The idea of the Day of the Lord arose as an “overcoming” of the week, as stepping outside its boundaries: thus it became known as the “Eighth Day.” “The week and its final unit – the Sabbath – appear as signs of this fallen world, of the old aeon, of that which must be overcome with the advent of the Lord’s Day. The Eighth Day is the day beyond the limits of the cycle outlined by the week…this is the first day of the New Aeon” (77). Thus the Eighth Day was not associated at all with Sabbath by the Hebrew apocalypticists who invented the term. It was not about rest – it was about salvation. The Eighth Day is “the beginning of the world which has been saved and restored” (78). Our equating of the Sabbath and its directives with Sunday is contrary to the original meaning of the Day of the Lord.

Schmemann goes on to help us understand the work of God in Christ through the lens of sanctified time. First we recall that “Christ rose not on the Sabbath but on the first day of the week” (78) – he rested in the tomb on the Sabbath, completing “His task within the limits of the ‘old aeon.’ But the new life…began on the first day of the week. This was the first day, the beginning of the risen life.” The Christians adopted the Hebrew term “Eighth Day” to signify not only the conclusion of the history of salvation, but also the beginning of the New Aeon (up to and including the time of Basil – 4th c. – it was called the Eighth Day).
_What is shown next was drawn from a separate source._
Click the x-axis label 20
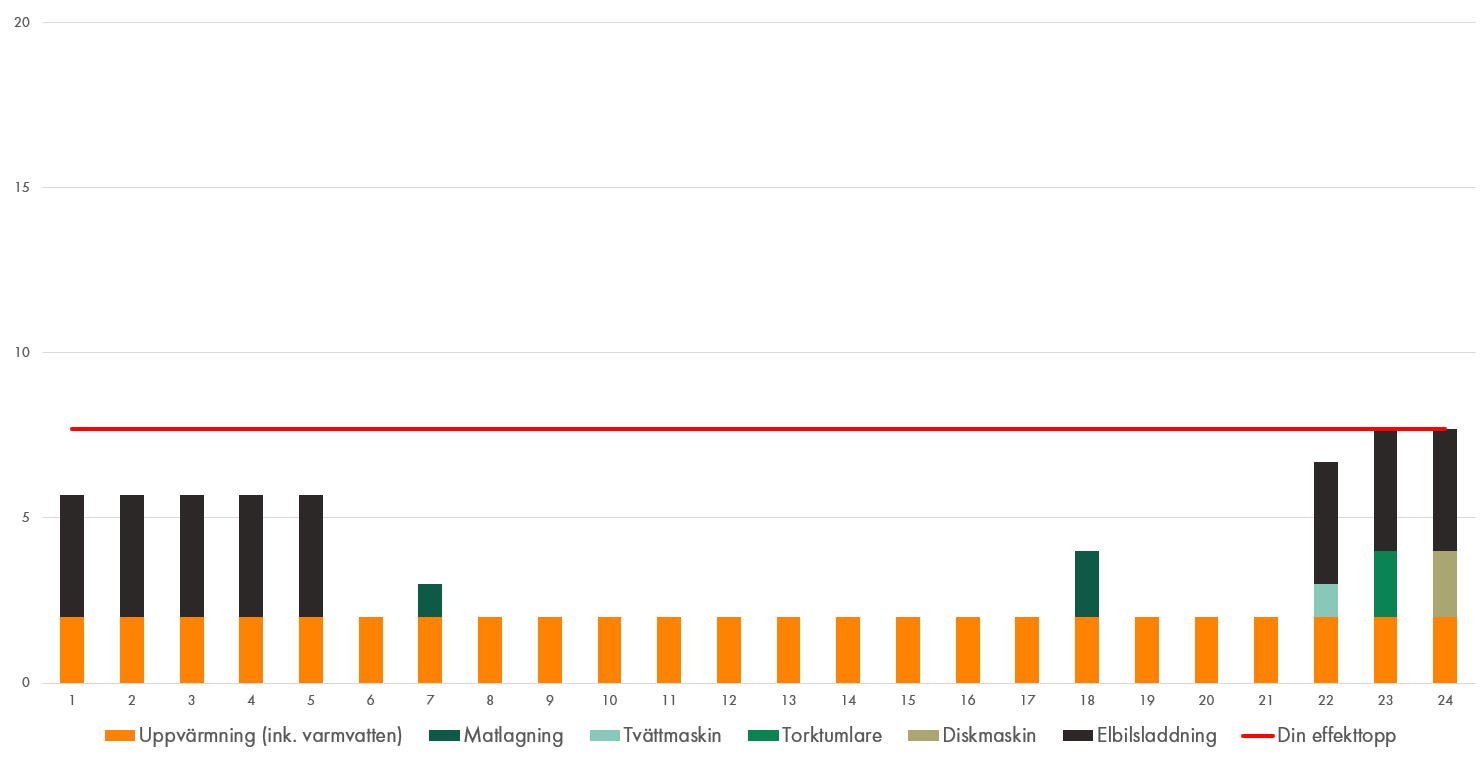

And this day became the day of the Eucharist for the early Church – an established, fixed day, revealing “a connection with and [setting] in the framework of time.” But at the same time, because the Eighth Day is associated with fulfillment and the New Age, setting it as the day of Eucharist “emphasizes the eschatological nature of the Eucharist” (79). Again, we see the manifestation of the New Age through the Sacrament.

“The eschatology of the new Christian cult does not mean the renunciation of time” – if it did, they would not have fixed a day for Eucharist. “A fixed day denies the suggestion that early Christianity was a world-renouncing cult – otherwise the Eucharist could have been celebrated any time, but it was the Sacrament of the Lord’s Day,” the Eighth Day. “The Church is not of this world, but it is present in the world for its salvation. So also the Lord’s Day, and the Sacrament of Eucharist, are outside of time, but joined with time” – “the time of the Church, the time of salvation” – “so that time itself is sanctified.” (80 and Tibbs)

2 comments:

Anonymous said...

"Time" - An ordered sequence of events. The order is irreversable from cause -> effect. "End of time" infers total, complete and utter stasis. Eternal, mouth gaping, unthinking, non- comtemplating awe.

Stasi said...

Oh, I really hope not. That is my biggest fear in the universe - that eternity will be a trap of stasis, unmoving, unthinking, unable to escape. I've always dreaded that since I was a child.

That's why I don't think that the "end of time" means end like finishing or making obsolete but rather end like completing, fulfillment. The fulfillment of God's action in history (and creation and us) shouldn't be stasis, but rather a renewed earth and heaven in which we DO. If we do, that means there IS time. And from the first moment God DID anything, God has been working IN time. Time is an extremely simple concept - as you stated, an ordered sequence of events - yet most people don't understand. If we DO anything in the afterlife, then we necessarily continue to exist in time.